Confidence and Predictive Intervals

What Did We Gain?

The Gaussian-noise assumptions is strong. Why make it?

Now we have conditional distributions for each \(y_i\), \(p(y_i | X = \mathbf{x}_i)\).

Value of Conditional Distributions

This lets us:

  1. Capture uncertainty in our estimates (sampling distributions);
  2. Make probabilistic statements about predictions (e.g. what is the 99th quantile).

Sampling Distributions

Uncertainty can come from randomness of sampling. How does that affect our estimates?

The resulting distribution of estimates is called the sampling distribution.

Code
function sim_lrfit(x, β₀, β₁, σ²; coefficients=true)
    n = length(x)
    y = β₀ .+ β₁ * x .+ rand(Normal(0, σ²), n)
    if coefficients
        mod = lm([ones(n) x], y)
        return [coef(mod); dispersion(mod)]
    else
        return DataFrame(X=x, Y=y)
    end
end

x = rand(Uniform(-5, 5), 42)
# reduce(hcat, v)' turns vector of vectors v into Matrix by concatenating horizontally then transposing
sim_coefs = reduce(hcat, [sim_lrfit(x, 5, -2, 0.1, coefficients=true) for i in 1:10_000])'

p1 = histogram(sim_coefs[:, 1], xlabel=L$_0$", ylabel="Count", label="Simulated Fits")
vline!([5], color=:red, linewidth=3, label="True Value")

p2 = histogram(sim_coefs[:, 2], xlabel=L$_1$", ylabel="Count", label="Simulated Fits")
vline!([-2], color=:red, linewidth=3, label="True Value", legend=:topleft)

plot(p1, p2, layout=(2, 1), size=(600, 550))
Figure 3: Illustration of sampling distributions

Impact of Greater Noise

What if we ramp up the observation variability?

Code
function sim_lrfit(x, β₀, β₁, σ²; coefficients=true)
    n = length(x)
    y = β₀ .+ β₁ * x .+ rand(Normal(0, σ²), n)
    if coefficients
        mod = lm([ones(n) x], y)
        return [coef(mod); dispersion(mod)]
    else
        return DataFrame(X=x, Y=y)
    end
end

x = rand(Uniform(-5, 5), 42)
# reduce(hcat, v)' turns vector of vectors v into Matrix by concatenating horizontally then transposing
sim_coefs = reduce(hcat, [sim_lrfit(x, 5, -2, 0.5, coefficients=true) for i in 1:10_000])'

p1 = histogram(sim_coefs[:, 1], xlabel=L$_0$", ylabel="Count", label="Simulated Fits")
vline!([5], color=:red, linewidth=3, label="True Value")

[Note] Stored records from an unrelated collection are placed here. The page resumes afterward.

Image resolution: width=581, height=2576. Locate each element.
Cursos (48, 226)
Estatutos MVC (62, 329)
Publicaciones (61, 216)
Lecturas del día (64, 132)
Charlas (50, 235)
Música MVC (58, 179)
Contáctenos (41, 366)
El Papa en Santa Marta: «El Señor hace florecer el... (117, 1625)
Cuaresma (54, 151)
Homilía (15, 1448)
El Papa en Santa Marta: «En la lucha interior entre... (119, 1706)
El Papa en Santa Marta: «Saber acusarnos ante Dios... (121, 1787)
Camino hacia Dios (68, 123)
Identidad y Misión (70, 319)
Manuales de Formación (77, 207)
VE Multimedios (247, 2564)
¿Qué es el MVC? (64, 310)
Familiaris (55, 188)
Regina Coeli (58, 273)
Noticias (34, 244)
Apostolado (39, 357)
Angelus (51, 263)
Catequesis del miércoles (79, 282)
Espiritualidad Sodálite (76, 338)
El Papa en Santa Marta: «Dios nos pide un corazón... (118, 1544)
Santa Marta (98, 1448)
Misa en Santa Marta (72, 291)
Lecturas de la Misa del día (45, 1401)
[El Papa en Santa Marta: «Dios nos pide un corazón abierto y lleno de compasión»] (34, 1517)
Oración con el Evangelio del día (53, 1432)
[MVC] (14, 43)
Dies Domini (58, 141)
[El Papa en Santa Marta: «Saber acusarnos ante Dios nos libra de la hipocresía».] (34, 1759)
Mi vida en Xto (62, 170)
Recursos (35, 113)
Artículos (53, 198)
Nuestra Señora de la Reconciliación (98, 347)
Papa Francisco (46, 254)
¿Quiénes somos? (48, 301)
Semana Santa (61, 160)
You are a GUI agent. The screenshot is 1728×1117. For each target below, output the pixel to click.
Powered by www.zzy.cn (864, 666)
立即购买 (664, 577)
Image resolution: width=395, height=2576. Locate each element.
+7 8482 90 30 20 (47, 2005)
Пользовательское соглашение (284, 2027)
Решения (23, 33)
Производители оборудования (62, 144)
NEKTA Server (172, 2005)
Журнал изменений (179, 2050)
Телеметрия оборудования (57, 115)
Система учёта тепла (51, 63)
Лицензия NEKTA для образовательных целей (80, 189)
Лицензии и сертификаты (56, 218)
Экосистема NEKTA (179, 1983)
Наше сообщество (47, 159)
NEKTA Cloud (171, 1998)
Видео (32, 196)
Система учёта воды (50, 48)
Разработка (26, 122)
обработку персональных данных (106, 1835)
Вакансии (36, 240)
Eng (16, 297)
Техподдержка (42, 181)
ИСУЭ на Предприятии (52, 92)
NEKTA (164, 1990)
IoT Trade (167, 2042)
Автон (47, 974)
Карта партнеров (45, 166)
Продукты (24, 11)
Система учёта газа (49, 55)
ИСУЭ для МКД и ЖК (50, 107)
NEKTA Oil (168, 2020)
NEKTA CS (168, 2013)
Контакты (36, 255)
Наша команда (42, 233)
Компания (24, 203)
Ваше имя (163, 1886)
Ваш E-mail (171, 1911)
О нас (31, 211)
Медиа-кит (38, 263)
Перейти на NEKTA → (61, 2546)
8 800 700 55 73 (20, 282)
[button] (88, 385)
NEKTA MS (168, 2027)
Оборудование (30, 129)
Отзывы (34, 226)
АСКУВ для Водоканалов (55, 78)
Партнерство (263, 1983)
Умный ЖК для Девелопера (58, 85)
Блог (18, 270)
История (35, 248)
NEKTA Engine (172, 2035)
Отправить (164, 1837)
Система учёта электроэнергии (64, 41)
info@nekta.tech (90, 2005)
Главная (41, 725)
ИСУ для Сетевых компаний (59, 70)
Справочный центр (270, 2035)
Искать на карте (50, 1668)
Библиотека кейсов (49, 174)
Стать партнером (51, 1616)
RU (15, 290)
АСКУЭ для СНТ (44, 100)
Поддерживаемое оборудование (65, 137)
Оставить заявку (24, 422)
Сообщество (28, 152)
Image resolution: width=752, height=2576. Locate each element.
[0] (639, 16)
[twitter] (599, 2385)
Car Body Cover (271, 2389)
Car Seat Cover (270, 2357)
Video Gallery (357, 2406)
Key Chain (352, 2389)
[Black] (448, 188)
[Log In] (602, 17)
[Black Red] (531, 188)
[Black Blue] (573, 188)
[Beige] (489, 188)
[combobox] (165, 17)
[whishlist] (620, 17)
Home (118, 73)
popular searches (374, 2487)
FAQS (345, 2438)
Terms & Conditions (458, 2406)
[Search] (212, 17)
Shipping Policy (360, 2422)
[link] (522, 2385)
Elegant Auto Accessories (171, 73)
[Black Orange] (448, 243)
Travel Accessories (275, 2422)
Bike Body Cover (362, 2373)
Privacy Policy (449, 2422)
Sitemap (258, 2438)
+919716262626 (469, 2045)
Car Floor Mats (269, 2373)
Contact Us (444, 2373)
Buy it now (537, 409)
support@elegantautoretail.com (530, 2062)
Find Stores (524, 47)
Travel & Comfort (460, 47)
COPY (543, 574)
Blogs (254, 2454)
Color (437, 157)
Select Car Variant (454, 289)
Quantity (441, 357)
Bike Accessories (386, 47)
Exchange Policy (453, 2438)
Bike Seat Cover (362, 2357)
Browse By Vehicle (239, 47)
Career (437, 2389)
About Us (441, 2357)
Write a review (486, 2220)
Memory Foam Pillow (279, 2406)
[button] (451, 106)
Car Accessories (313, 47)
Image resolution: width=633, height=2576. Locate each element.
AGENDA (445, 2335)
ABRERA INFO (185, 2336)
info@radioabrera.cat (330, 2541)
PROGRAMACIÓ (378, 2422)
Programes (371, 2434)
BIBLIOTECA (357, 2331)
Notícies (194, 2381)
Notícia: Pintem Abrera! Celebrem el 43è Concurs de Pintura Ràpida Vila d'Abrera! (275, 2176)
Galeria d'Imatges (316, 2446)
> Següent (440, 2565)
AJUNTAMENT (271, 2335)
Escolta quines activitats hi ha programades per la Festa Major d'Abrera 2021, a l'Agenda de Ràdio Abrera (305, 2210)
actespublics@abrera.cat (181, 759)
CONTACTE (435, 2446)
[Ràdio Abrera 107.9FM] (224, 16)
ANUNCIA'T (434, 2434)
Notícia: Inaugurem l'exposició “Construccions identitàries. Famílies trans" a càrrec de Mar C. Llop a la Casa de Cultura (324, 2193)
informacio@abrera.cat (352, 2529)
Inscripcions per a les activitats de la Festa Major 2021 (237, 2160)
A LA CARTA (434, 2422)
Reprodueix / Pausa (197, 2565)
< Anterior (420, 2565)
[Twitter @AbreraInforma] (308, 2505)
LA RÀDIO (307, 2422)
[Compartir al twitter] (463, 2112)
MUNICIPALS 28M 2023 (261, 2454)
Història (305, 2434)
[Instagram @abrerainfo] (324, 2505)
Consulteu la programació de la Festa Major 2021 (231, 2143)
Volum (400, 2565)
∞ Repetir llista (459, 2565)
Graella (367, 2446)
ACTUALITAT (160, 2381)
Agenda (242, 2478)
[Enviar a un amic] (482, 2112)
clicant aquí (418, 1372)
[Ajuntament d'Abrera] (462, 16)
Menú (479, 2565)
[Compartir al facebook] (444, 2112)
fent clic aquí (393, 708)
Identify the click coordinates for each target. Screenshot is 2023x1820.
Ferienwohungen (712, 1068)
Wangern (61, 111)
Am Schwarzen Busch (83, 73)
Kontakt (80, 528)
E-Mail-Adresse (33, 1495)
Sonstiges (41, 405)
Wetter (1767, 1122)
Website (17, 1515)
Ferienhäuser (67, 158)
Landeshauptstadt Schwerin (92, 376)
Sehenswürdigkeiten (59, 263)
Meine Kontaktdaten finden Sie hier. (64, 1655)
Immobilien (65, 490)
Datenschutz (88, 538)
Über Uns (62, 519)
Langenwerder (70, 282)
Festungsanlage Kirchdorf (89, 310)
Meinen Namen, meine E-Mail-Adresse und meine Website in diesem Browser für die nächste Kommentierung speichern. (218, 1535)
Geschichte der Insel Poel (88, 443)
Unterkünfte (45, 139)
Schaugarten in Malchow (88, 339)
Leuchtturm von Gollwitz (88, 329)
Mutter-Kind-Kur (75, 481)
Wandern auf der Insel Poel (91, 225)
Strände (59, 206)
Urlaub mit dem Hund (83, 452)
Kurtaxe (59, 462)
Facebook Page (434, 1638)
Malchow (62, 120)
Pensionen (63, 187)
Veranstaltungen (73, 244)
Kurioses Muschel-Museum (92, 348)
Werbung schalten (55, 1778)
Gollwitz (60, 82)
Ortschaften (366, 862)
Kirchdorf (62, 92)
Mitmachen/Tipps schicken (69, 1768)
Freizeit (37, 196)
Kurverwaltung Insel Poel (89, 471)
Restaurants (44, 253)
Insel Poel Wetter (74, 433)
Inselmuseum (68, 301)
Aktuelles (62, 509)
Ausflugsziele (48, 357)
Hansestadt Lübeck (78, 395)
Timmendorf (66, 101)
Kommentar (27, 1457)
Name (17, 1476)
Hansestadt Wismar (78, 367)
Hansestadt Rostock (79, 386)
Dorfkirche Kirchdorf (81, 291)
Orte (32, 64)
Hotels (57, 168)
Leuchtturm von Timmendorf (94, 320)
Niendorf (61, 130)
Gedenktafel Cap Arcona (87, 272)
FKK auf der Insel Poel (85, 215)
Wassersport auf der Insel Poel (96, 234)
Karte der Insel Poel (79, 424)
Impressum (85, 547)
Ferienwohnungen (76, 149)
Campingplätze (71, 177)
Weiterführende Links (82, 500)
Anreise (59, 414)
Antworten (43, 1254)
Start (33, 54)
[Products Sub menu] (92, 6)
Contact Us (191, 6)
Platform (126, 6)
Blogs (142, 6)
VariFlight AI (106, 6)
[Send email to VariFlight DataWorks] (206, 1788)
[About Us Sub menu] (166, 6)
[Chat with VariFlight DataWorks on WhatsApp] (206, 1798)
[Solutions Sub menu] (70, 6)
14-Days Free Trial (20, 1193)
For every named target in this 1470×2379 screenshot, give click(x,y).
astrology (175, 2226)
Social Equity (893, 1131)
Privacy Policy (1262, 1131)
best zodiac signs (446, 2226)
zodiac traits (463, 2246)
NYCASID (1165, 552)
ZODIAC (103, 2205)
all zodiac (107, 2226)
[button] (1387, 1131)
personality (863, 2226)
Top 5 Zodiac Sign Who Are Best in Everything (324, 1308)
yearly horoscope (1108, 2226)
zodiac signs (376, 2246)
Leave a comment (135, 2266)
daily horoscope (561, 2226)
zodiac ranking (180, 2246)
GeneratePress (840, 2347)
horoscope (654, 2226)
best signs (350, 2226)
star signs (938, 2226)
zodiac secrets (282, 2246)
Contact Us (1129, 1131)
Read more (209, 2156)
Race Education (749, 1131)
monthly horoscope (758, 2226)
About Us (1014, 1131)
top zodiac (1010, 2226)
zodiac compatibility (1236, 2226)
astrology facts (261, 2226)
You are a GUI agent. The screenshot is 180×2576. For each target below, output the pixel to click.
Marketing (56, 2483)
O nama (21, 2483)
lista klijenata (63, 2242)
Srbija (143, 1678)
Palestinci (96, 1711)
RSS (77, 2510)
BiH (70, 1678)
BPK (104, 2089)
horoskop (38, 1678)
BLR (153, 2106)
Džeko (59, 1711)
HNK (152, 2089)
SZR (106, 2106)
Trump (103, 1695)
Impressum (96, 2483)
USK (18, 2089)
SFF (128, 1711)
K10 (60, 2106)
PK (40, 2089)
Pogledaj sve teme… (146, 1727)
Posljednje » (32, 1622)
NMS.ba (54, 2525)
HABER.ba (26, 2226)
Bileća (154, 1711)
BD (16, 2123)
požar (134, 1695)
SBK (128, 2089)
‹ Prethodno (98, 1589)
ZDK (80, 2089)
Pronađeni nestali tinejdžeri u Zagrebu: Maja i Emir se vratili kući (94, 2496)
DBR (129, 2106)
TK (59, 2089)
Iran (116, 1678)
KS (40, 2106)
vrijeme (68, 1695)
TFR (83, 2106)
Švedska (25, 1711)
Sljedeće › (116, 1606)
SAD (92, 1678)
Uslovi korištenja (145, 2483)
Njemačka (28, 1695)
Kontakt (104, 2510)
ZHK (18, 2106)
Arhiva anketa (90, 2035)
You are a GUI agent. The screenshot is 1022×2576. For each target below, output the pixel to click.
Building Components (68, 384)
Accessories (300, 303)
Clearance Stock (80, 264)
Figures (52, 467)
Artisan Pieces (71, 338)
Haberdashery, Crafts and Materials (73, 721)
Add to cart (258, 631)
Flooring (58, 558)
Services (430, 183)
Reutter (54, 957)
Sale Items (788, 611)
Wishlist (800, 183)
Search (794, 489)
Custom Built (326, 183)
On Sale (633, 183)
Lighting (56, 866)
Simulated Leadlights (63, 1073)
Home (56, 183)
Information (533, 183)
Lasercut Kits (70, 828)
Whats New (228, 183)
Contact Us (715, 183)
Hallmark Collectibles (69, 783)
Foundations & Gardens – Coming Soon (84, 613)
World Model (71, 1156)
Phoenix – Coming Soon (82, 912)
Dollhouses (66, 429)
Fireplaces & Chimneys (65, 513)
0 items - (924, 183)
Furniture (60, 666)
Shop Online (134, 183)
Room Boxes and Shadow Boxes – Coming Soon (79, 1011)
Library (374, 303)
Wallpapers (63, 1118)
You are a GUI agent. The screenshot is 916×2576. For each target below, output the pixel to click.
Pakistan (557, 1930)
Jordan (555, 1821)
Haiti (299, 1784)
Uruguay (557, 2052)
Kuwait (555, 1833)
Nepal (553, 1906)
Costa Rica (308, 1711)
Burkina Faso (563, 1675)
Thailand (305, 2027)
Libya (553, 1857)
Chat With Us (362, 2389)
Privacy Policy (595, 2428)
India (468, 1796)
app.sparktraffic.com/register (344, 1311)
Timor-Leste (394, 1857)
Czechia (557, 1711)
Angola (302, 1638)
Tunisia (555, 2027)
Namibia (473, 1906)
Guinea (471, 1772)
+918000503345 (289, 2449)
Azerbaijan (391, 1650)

p2 = histogram(sim_coefs[:, 2], xlabel=L$_1$", ylabel="Count", label="Simulated Fits")
vline!([-2], color=:red, linewidth=3, label="True Value")

plot(p1, p2, layout=(2, 1), size=(600, 550))
Figure 4: Illustration of sampling distributions

Sampling Distributions (Linear Models)

If the linear model is “true”:

\[\begin{aligned} \hat{\beta}_1 &\sim N\left(\beta_1, \frac{\sigma^2}{ns_X^2}\right) \\ \hat{\beta}_0 &\sim N\left(\beta_0, \frac{\sigma^2}{n}\left(1 + \frac{\bar{x}^2}{s_X^2}\right)\right) \\ \frac{n\hat{\sigma}^2}{\sigma^2} &\sim \chi^2_{n-2} \end{aligned} \]

Sampling Distributions and Confidence Intervals

These closed form distributions allow for direct calculation of confidence intervals, and therefore to address questions like “How improbable is seeing these estimates assuming an alternative model?”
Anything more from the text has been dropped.